Reported: Irina Robu, PhD

Scientists from Harvard University designed a working 3D model of a human heart’s left ventricle whose objective is to replace animal models with human models and patient-specific human models. The discovery could improve how diseases are studied, drugs are tested and lead to patient-specific treatments for various heart ailments, including arrhythmia.

The researchers reinvented the tissue’s unique structure, where parallel myocardial fibers act as a scaffold to direct brick-shaped heart cells to align and accumulate end-to-end and form a hollow, cone-shaped structure. When the heart beats, the cells expand and contract.

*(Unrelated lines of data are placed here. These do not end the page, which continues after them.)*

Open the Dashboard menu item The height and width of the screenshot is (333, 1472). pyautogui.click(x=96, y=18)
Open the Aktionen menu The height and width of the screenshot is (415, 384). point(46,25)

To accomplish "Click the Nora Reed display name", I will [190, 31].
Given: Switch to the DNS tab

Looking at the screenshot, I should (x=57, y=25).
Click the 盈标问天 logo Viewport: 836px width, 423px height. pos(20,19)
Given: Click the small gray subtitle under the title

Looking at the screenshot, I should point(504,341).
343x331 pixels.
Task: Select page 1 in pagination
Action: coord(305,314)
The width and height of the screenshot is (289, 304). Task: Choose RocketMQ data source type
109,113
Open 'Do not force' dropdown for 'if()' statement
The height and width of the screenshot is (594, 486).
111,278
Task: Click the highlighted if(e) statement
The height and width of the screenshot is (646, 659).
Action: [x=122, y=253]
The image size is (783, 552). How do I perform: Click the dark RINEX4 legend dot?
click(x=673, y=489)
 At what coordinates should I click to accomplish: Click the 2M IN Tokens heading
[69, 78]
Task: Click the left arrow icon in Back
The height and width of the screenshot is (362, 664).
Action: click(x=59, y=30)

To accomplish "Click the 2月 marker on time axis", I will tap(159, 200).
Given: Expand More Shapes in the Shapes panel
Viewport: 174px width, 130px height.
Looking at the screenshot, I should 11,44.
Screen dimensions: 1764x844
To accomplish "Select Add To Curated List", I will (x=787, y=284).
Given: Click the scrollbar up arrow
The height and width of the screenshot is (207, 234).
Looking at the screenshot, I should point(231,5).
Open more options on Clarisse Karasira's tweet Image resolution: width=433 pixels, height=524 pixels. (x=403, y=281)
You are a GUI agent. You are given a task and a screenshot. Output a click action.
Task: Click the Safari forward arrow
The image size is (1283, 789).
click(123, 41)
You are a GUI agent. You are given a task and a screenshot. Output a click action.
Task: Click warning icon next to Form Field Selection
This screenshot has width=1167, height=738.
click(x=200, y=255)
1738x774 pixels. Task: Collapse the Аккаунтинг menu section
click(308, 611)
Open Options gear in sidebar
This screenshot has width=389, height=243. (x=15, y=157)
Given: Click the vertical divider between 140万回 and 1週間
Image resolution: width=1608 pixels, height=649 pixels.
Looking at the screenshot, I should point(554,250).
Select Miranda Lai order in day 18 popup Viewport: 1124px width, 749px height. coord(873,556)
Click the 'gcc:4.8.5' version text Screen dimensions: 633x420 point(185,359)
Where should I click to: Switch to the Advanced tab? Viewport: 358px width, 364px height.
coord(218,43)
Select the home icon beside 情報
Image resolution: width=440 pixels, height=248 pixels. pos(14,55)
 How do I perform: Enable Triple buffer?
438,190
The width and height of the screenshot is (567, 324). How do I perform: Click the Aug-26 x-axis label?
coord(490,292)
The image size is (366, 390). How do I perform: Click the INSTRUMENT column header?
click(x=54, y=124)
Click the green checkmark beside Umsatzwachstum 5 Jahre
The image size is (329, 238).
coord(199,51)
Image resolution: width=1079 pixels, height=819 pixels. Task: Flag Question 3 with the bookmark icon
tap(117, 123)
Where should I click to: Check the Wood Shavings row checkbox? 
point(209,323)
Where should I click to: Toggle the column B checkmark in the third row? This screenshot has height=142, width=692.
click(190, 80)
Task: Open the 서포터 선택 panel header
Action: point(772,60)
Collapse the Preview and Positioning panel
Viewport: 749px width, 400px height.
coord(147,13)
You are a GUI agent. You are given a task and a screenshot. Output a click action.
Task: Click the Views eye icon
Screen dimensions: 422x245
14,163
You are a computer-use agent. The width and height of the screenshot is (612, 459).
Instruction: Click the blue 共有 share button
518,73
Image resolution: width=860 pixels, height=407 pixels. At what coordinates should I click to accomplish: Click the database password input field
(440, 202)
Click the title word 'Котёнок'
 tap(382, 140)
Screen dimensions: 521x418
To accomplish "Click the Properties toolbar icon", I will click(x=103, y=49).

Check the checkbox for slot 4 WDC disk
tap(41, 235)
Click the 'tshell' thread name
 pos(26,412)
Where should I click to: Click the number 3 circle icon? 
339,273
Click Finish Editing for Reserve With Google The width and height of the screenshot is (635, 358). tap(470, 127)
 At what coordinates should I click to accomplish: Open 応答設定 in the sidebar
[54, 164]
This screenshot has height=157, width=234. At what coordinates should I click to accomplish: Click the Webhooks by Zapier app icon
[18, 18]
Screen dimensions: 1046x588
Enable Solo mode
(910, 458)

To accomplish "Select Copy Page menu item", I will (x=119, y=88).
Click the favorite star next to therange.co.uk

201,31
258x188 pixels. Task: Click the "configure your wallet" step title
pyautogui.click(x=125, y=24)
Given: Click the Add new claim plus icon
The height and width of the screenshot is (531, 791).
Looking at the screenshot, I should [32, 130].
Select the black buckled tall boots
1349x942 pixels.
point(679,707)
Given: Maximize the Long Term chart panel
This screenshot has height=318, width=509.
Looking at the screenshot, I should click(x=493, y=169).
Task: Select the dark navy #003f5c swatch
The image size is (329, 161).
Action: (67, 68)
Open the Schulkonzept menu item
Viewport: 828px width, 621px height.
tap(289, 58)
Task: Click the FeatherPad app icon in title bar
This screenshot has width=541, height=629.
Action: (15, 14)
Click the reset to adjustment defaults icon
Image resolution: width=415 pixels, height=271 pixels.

The new tissue is engineered using a nanofiber scaffold that is seeded with human heart cells and acts like a 3D template to guide the cells and their assembly into ventricle chambers that beat in vitro.

In this research, they used a nanofiber production platform called pull spinning, which uses a high-speed rotating bristle that slopes into a polymer reservoir and pulls a droplet from the solution into a jet, to recreate the scaffold. The fiber travels in a spiral trajectory and solidifies before detaching from the bristle and moving toward a collector.

The team made the ventricle using a combination of biodegradable polyester and gelatin fibers collected on a rotating collector in which all of the fibers align in the same direction. The scientists then cultured the ventricle with rat myocytes or human cardiomyocytes from induced stem cells and found that within three to five days, a thin wall of tissue covered the scaffold and the cells were beating in synch. The procedure allowed control and monitor of the calcium and insert a catheter to study the pressure and volume of the beating ventricle.

The tissue is then exposed to a drug similar to adrenaline called isoproterenol and measured as the beat-rate increased.  They also poked holes in the ventricle to mimic a myocardial infarction and studied the effect of the heart attack in a petri dish. The ventricle is then conditioned in a self-contained bioreactor with separate chambers for optional valve inserts, extra access ports for catheters and ventricular assist capabilities. The cultures were run for six months and stable pressure-volume loops were measured.

With this new model, scientists might study the heart’s function by many of the same tools now being used in the clinic, including pressure-volume loops and ultrasound. They hope to use patient-derived, pre-differentiated stem cells to seed the ventricles, letting for more high-throughput production of the tissue.